EXERCISE OBJECTIVE:
What lines in the records below contain the string "tree"? Copy every one.

(Records from a collection)

######

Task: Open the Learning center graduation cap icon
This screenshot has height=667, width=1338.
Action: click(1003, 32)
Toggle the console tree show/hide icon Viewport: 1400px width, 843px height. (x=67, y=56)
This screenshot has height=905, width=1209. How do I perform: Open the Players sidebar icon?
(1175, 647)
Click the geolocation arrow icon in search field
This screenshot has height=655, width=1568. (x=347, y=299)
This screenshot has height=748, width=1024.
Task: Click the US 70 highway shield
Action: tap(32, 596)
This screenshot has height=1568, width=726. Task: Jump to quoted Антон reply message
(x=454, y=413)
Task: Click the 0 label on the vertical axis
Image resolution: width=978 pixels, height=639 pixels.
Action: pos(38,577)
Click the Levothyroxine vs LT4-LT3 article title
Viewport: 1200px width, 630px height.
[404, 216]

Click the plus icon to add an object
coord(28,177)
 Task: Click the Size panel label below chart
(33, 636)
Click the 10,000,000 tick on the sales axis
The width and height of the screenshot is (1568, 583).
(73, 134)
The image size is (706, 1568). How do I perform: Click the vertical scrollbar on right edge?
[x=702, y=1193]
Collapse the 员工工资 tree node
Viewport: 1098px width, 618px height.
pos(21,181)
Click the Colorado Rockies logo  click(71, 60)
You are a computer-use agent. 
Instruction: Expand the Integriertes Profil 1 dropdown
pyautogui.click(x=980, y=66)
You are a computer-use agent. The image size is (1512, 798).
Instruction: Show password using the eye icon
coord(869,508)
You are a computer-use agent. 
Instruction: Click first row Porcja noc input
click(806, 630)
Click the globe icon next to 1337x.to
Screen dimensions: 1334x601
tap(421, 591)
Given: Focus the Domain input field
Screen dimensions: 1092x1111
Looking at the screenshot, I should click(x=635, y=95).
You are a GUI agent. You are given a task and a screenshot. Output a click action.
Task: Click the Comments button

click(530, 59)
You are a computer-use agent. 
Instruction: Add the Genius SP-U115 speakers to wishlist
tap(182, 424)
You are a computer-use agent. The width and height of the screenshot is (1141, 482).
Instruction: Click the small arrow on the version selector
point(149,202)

######

RESPONSE:
Toggle the console tree show/hide icon Viewport: 1400px width, 843px height. (x=67, y=56)
Collapse the 员工工资 tree node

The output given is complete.